Les murmures s’intensifièrent, une cacophonie de jugements mêlés à une joie malveillante. Une femme au second rang inclina légèrement la tête, ses diamants captant la lumière alors qu’elle chuchotait quelque chose à son compagnon, ses lèvres peintes esquissant un sourire moqueur. Je pouvais sentir le poids de leurs regards, entendre les histoires qu’ils raconteraient plus tard autour de coupes de champagne. La pauvre Charlotte Hayes. Abandonnée devant l’autel.

Mes doigts se crispèrent, écrasant le bouquet et froissant le tissu délicat de ma robe. J’avais envie de crier, de pleurer, d’arracher cette perfection oppressante et de fuir. Mais je ne pouvais pas. Pas ici. Pas maintenant.

« Mademoiselle Hayes ? » tenta à nouveau l’officiant, sa voix tremblante.

Je tournai la tête vers Emily, ses yeux verts embués de larmes que je refusais de laisser couler. « Fais-moi sortir d’ici, » soufflai-je, à peine audible.

Sans hésiter, elle glissa son bras sous le mien et m’entraîna dans l’allée centrale. Les murmures m’encerclèrent comme une vague, implacables et suffocants. Je gardai la tête haute, chaque once de dignité qu’il me restait imprégnée dans chacun de mes pas mesurés. Je ne leur donnerais pas le plaisir de me voir brisée.

Les grandes portes de la cathédrale s’ouvrirent, et l’air frais d’automne me frappa comme une gifle. Il portait l’odeur des feuilles mortes et du bitume humide, revigorant dans sa simplicité. La ville s’étendait devant moi, ses toits découpés en ombres sur un ciel d’un violet profond.

Emily me guida sur les marches de pierre, sa prise ferme mais pleine de douceur. Je ne réalisai que je tremblais qu’une fois arrivée en bas, lorsqu’elle m’enveloppa dans une étreinte rassurante.

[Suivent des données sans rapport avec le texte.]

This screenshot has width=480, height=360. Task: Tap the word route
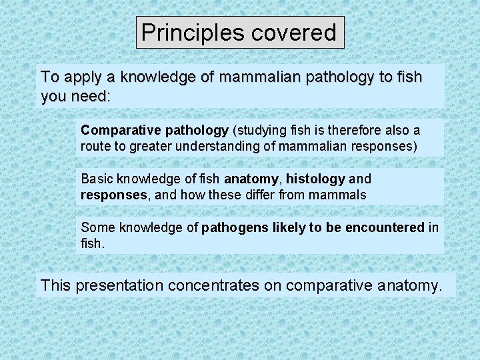click(x=94, y=145)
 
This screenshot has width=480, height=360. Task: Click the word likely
click(x=290, y=228)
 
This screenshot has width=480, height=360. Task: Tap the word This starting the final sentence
click(x=55, y=285)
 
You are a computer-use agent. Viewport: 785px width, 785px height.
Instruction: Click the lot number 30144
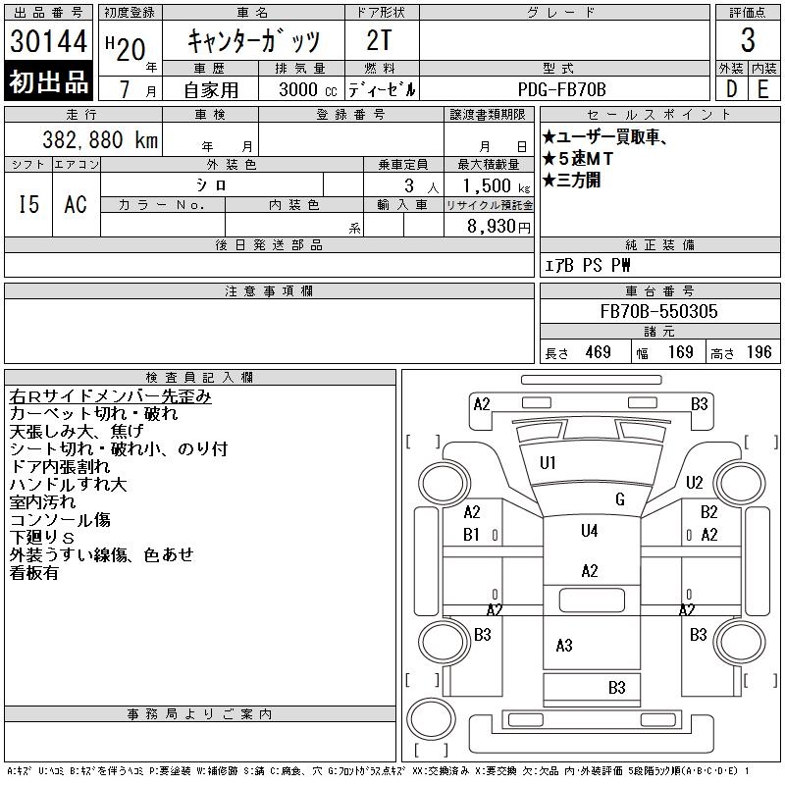[48, 42]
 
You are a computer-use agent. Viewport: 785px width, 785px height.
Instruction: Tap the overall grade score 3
[748, 42]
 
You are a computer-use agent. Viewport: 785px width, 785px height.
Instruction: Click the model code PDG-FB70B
[563, 89]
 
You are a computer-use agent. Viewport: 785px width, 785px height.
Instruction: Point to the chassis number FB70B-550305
[658, 312]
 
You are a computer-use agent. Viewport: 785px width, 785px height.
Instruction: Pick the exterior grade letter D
[731, 89]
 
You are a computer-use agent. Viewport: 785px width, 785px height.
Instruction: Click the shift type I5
[28, 204]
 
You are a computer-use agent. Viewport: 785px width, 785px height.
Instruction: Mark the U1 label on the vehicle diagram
[548, 462]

« Je suis tellement désolée, » murmura-t-elle, sa voix brisée sous le poids de son empathie.

Je restai rigide dans ses bras, mon corps engourdi, vidé de toute force. La robe semblait encore plus lourde, sa soie oppressante, sa splendeur moqueuse. Mon regard se perdit dans l’horizon, des fragments de souvenirs remontant à travers le brouillard—le rire de Daniel, sa main repoussant une mèche de mes cheveux, la douceur de sa voix prononçant mon nom.

Humiliation. Colère. Désespoir.

Et sous tout cela, quelque chose de plus brûlant, de plus acéré. La rage.

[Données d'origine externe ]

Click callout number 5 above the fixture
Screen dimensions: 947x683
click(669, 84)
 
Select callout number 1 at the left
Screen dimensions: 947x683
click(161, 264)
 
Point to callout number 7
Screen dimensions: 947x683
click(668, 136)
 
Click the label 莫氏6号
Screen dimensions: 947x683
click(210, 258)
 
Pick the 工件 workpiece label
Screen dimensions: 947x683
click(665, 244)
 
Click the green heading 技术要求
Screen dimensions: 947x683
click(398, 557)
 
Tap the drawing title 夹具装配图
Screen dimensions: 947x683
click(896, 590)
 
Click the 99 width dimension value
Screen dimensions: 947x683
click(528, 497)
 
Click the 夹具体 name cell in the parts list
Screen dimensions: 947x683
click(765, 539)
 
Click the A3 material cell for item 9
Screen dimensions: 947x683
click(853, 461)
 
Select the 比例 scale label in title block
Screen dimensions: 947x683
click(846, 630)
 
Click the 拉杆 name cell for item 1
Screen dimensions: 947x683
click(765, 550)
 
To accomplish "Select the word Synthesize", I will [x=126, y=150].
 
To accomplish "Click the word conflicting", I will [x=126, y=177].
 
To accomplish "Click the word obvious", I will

Daniel Hayes m’avait conduite au bord du monde, m’avait promis l’éternité, puis m’avait poussée dans le vide sans prévenir.Il m'avait exposée aux yeux des gens que je m'étais tant efforcée d'impressionner, me réduisant à un exemple à éviter pour les femmes qui osaient encore croire aux contes de fées.

Mais il était hors de question que je le laisse faire de moi une victime. Je m'y refusais.

Emily recula, ses yeux scrutant mon visage. "De quoi as-tu besoin ?" demanda-t-elle, sa voix tremblante mais déterminée.

De quoi avais-je besoin ? La question tournait en boucle dans mon esprit.